In court document, ethanol producers argue EPA sulfur rule hurts renewable fuels industry
Source: Amanda Peterka, E&E reporter • Posted: Saturday, October 11, 2014
The producers say EPA ignored a “catch-22” inherent in its final Tier III rule: EPA seeks higher blends of alternative fuels to be used in the market while at the same time restricting the test fuels that new cars are required to use for certification to lower blends.
They are asking the U.S. Court of Appeals for the District of Columbia Circuit to vacate the part of EPA’s Tier III rule that requires test fuels used for certification of new cars be “readily available” in the market.
“EPA’s criteria for approving alternative test fuels, and the agency’s decision to retain those criteria and to interpret them unreasonably in the Tier 3 Rule, are arbitrary and capricious agency actions,” Wednesday’s brief says.
The petitioners are the Energy Future Coalition and eight ethanol producers. They filed the lawsuit against EPA over the rule in June.
Before a carmaker can introduce a new vehicle in the market, it must obtain a certificate from EPA certifying that the new vehicle complies with emissions standards.
In its proposed Tier III rules, EPA initially required that automakers use a blend of gasoline containing 15 percent ethanol, or E15. But the agency backed off E15 in the rules finalized last March, requiring automakers to use E10, the more common blend of gasoline containing 10 percent ethanol.

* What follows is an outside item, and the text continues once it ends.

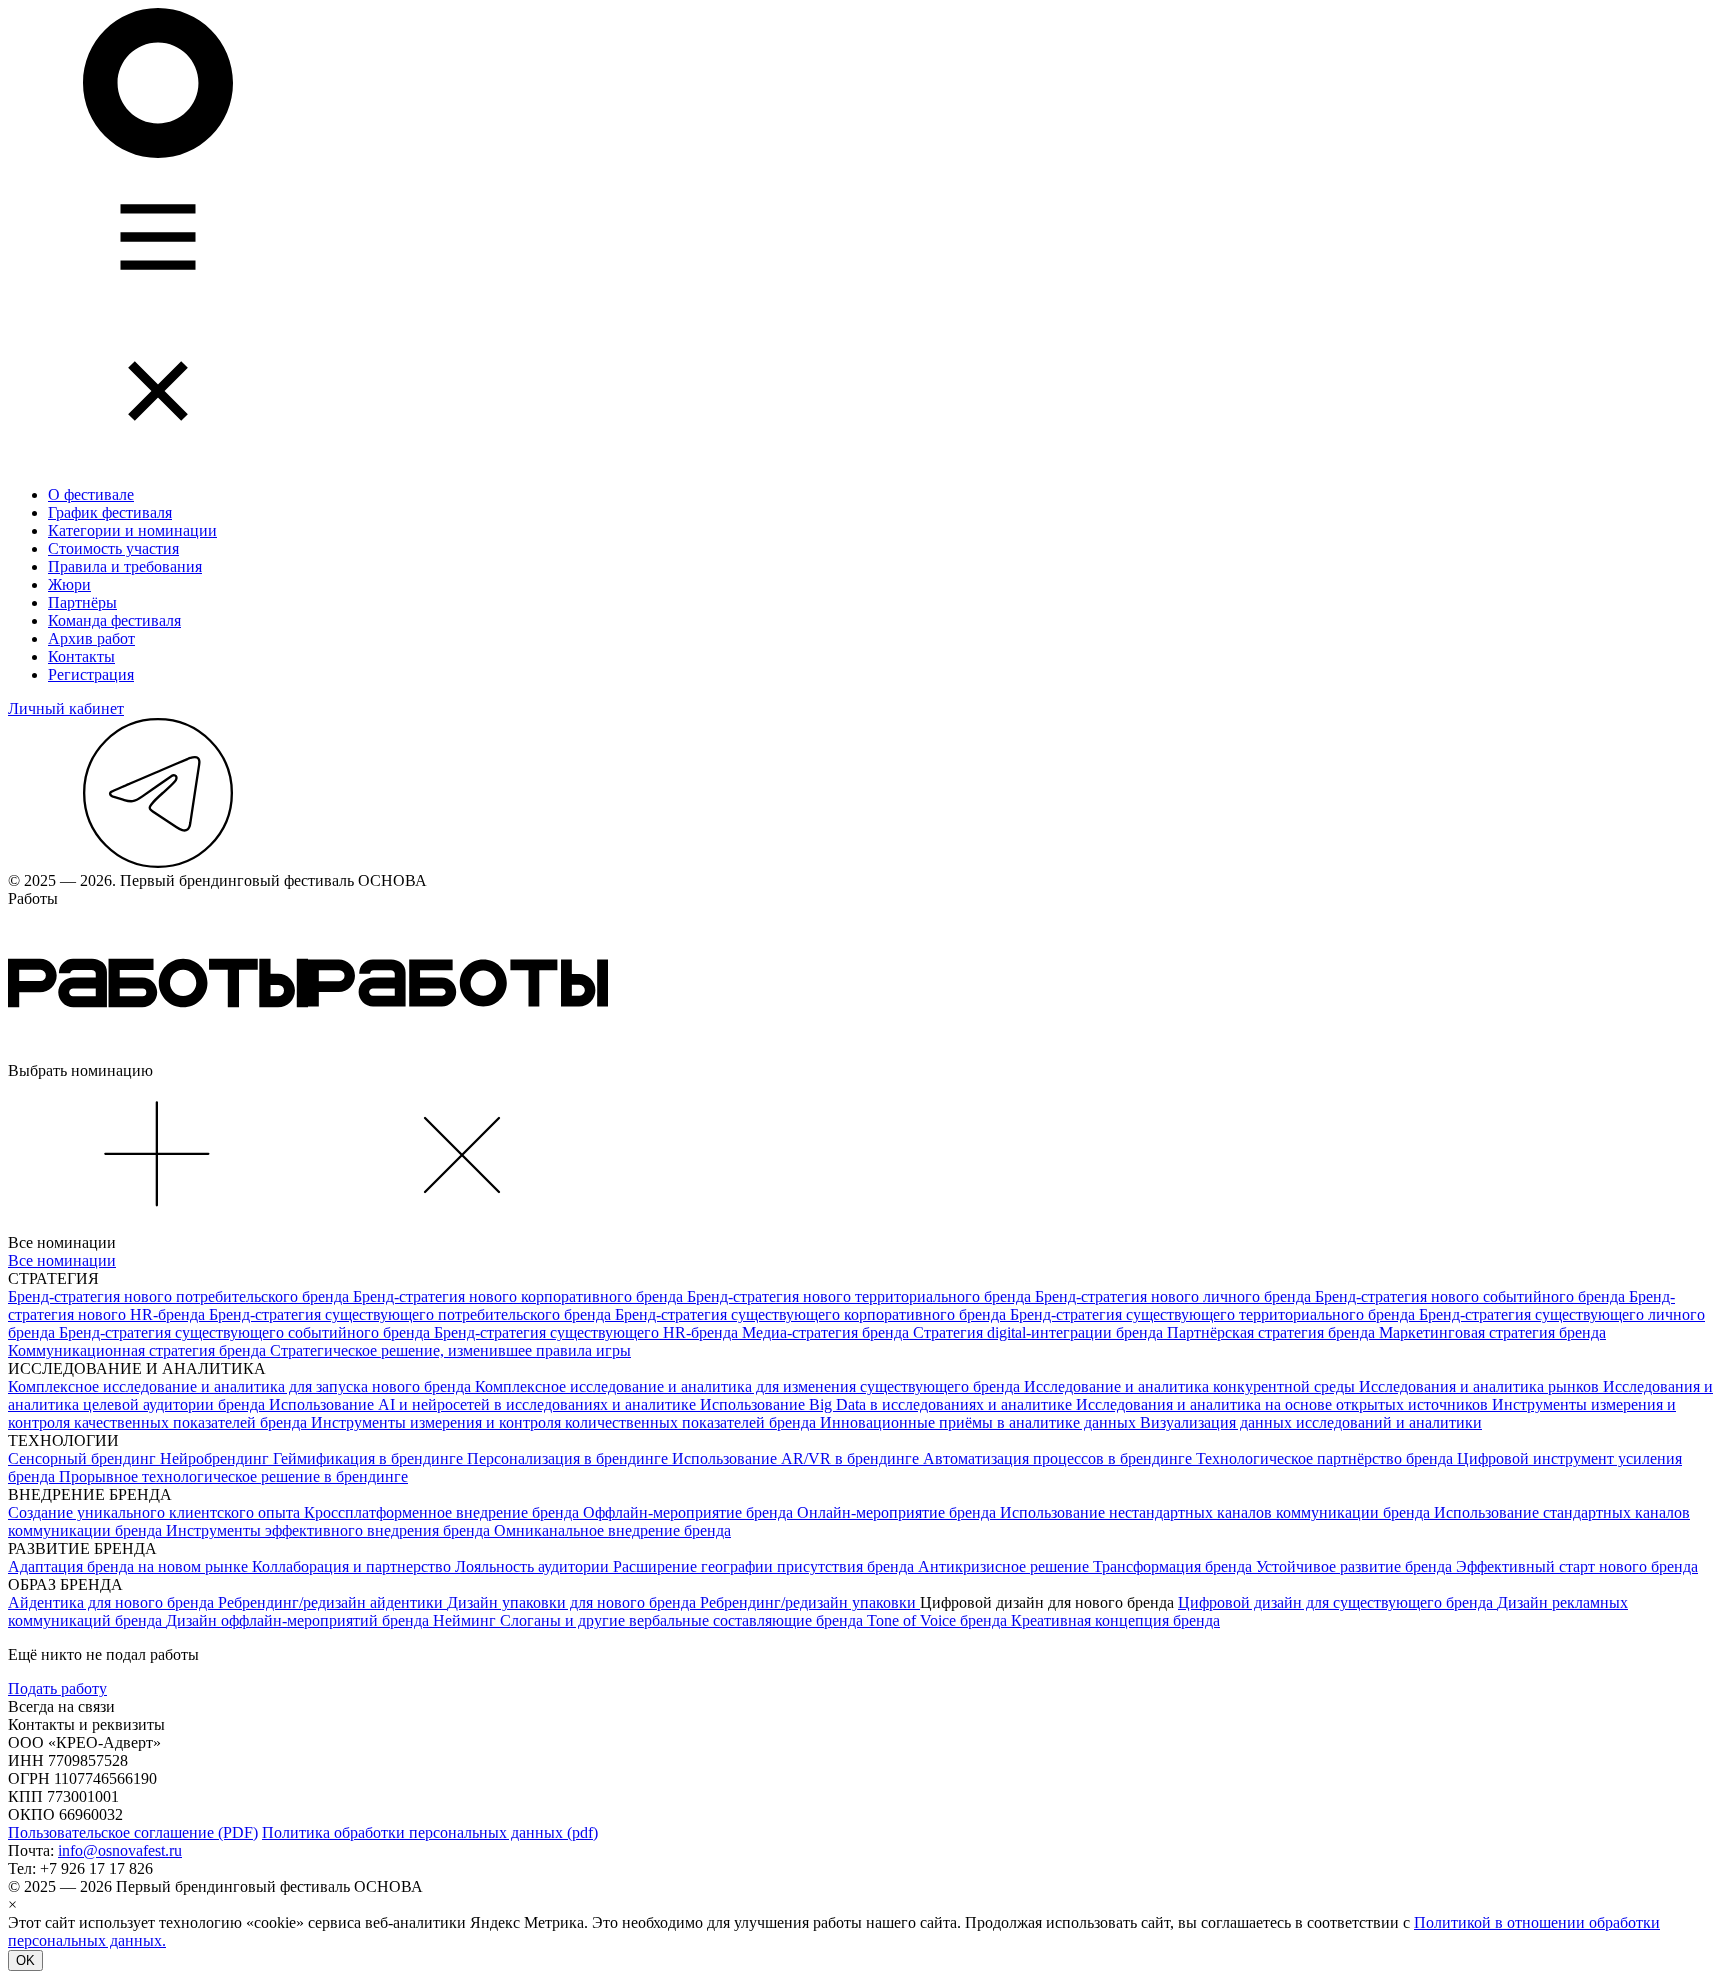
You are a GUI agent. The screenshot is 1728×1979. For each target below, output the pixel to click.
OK (25, 1960)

In crafting the final rule, EPA determined that a new alternative fuel should be “commercially available” or “readily available nationwide.” The switch from E15 to E10 was made, the agency said, because E15 proliferation has been “minimal” and E10 is “almost universal.”
“In this regulatory environment, the ethanol industry’s share of the national motor vehicle fuel market is artificially capped at roughly 10 percent, because E10 is the test fuel on which new vehicles certify,” the ethanol petitioners wrote in their court brief.

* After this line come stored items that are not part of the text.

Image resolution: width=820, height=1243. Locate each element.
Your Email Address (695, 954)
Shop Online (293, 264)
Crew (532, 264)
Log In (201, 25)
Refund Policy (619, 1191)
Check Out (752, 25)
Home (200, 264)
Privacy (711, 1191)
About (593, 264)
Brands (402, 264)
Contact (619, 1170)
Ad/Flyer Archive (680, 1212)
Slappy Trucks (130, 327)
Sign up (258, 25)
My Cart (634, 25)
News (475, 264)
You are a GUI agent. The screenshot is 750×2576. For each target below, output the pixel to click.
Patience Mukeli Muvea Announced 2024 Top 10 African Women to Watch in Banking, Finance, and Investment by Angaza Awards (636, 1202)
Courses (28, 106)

EPA has approved E15 for use in vehicles model year 2001 and newer, but the rollout has been slow so far; ethanol producers had been hoping for the market boost that would have been provided with EPA’s approval of a higher blend of ethanol as the test fuel.

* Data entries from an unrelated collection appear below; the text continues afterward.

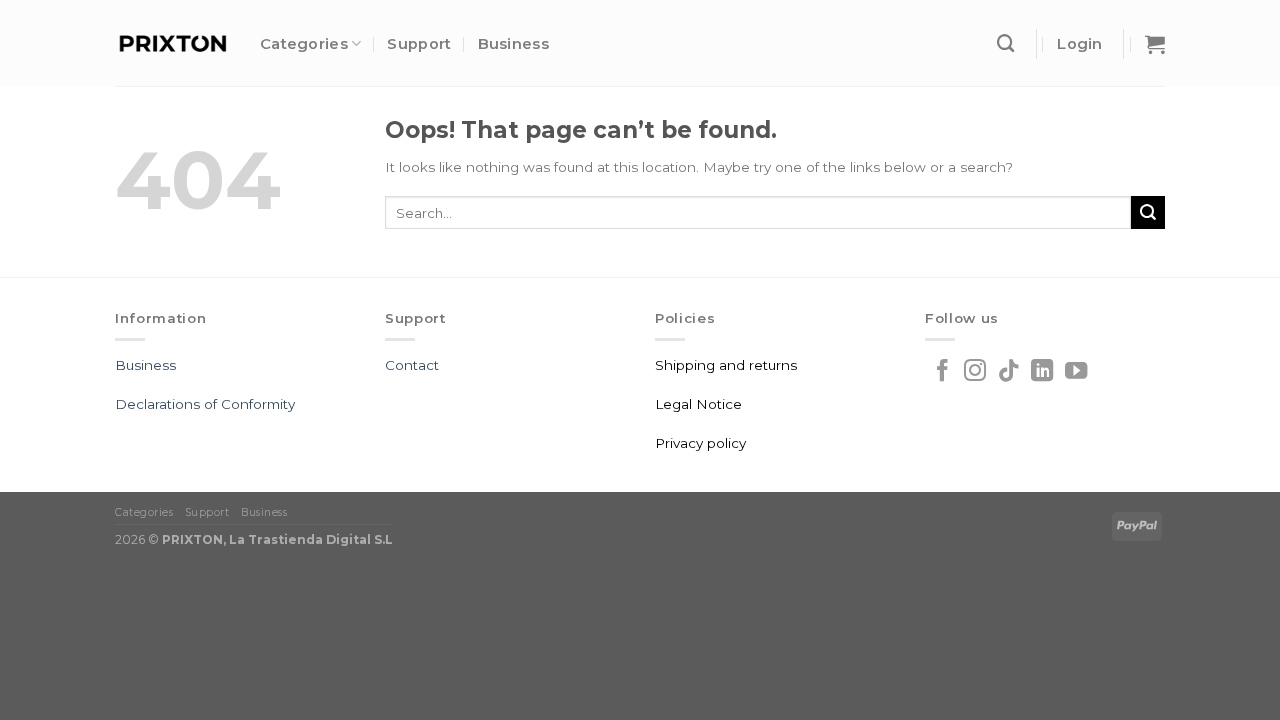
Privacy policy (700, 443)
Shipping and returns (726, 365)
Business (513, 44)
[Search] (1006, 43)
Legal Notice (698, 404)
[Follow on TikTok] (1009, 372)
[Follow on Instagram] (975, 372)
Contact (412, 365)
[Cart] (1155, 44)
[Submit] (1148, 212)
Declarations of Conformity (205, 404)
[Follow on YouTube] (1076, 372)
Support (419, 44)
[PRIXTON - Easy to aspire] (172, 43)
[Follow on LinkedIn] (1042, 372)
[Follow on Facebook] (942, 372)
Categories (304, 44)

In their brief, the producers say that EPA’s rule exacerbates the “chicken-or-egg problem” that alternative fuels already face in the market and noted that automakers had requested a midlevel ethanol blend be used as the test fuel in public comments on the rule.
“The rule EPA invoked puts auto manufacturers in an impossible bind: It conditions approval of an alternative test fuel on that fuel’s commercial availability,” the brief says. “But market availability is forever out of reach, because it is against the law to sell fuel that is not ‘substantially similar’ to an existing test fuel.”
Oral arguments have not yet been scheduled in the case. American Fuel & Petrochemical Manufacturers and the American Petroleum Institute have intervened on behalf of EPA.